Five companies behind the 'Rachel from Cardholder Services' scheme and other credit card robocalls were shut down Thursday, the FTC announced. The FTC estimated that the companies had defrauded customers out of more than $30 million by promising to lower credit card interest rates in exchange for an up-front fee.
Maybe you've gotten this call before, or one like it: "Hi, this is Rachel from Cardholder Services ... contact us concerning your eligibility for lowering your interest rates."
The call, according to the Federal Trade Commission, is a scam. "Rachel" won't do anything but transfer you to a telemarketer who will promise to lower the interest on your credit card -- in exchange for an upfront-fee somewhere between several hundred dollars and $3,000.
The FTC is putting a dent in those automated call. The agency announced on Thursday that it has shut down five robocall companies that participated in the "Rachel" scheme. The companies had defrauded more than 30,000 customers for a haul of more than $30 million by promising nonexistent services, the FTC said at a Chicago press conference.

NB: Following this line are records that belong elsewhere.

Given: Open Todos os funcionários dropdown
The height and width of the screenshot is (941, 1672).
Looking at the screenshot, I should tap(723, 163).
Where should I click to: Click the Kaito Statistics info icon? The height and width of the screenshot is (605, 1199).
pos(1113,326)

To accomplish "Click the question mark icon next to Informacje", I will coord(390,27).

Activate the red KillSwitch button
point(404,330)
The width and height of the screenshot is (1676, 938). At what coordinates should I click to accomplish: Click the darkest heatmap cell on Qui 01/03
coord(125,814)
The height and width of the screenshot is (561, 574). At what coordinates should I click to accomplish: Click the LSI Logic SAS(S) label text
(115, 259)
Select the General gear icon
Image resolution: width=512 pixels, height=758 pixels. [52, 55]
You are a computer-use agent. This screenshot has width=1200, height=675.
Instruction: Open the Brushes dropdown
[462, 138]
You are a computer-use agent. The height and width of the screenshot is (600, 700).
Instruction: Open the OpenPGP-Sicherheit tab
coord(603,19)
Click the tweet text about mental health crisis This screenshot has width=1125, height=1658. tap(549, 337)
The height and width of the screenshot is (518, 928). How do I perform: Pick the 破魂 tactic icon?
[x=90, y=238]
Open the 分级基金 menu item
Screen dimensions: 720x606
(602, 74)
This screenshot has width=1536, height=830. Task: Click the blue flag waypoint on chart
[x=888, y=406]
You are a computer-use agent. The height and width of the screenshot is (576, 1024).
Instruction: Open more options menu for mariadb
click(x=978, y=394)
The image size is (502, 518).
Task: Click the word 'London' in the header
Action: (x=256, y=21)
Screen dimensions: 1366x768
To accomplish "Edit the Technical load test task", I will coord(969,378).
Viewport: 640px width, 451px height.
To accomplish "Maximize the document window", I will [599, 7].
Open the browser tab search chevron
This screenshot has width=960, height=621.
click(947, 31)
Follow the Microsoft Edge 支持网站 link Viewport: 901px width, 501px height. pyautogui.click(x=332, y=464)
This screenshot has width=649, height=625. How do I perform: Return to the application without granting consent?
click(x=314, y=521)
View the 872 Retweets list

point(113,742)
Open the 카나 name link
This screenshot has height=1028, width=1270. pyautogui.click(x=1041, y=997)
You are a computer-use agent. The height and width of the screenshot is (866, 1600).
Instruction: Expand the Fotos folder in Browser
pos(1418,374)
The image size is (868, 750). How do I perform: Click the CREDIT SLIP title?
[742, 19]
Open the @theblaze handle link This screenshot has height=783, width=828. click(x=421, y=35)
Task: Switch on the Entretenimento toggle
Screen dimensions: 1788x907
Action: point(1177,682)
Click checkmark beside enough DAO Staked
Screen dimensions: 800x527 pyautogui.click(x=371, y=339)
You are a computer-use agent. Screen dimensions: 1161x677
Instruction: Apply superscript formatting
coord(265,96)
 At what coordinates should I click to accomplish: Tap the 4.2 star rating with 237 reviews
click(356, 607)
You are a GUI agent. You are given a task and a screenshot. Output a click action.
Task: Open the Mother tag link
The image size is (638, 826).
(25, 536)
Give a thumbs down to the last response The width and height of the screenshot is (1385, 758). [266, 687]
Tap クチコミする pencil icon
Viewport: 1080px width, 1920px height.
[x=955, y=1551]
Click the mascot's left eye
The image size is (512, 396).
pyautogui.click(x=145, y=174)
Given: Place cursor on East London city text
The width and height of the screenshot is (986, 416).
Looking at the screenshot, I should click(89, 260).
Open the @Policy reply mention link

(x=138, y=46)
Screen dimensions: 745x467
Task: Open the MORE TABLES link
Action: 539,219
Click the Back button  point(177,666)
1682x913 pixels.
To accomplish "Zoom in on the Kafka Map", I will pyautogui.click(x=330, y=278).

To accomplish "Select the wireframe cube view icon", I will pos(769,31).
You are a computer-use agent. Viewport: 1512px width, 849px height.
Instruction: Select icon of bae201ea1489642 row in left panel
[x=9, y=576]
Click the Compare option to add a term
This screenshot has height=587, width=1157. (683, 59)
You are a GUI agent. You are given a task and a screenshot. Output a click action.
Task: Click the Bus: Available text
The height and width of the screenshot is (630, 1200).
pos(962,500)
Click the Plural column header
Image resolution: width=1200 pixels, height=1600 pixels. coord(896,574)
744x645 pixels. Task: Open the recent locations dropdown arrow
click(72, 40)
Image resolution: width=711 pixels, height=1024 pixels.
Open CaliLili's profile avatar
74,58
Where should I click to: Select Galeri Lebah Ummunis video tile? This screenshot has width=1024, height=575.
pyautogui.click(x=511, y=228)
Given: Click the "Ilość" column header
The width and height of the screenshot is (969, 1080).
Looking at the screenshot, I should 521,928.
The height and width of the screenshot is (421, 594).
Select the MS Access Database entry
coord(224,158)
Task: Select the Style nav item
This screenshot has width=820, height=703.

The five companies are all facing complaints in US District court, where they're accused of making deceptive sales claims and violating robocalling laws. (In some cases, robocalling is okay -- such as for political campaigns and charity drives -- but credit offers aren't allowed.) The law also prohibits telemarketers from charging people money up front in exchange for a promise to reduce debt.
"At the FTC, Rachel from Cardholder Services is public enemy number one,” said FTC Chairman Jon Leibowitz in the FTC's press release.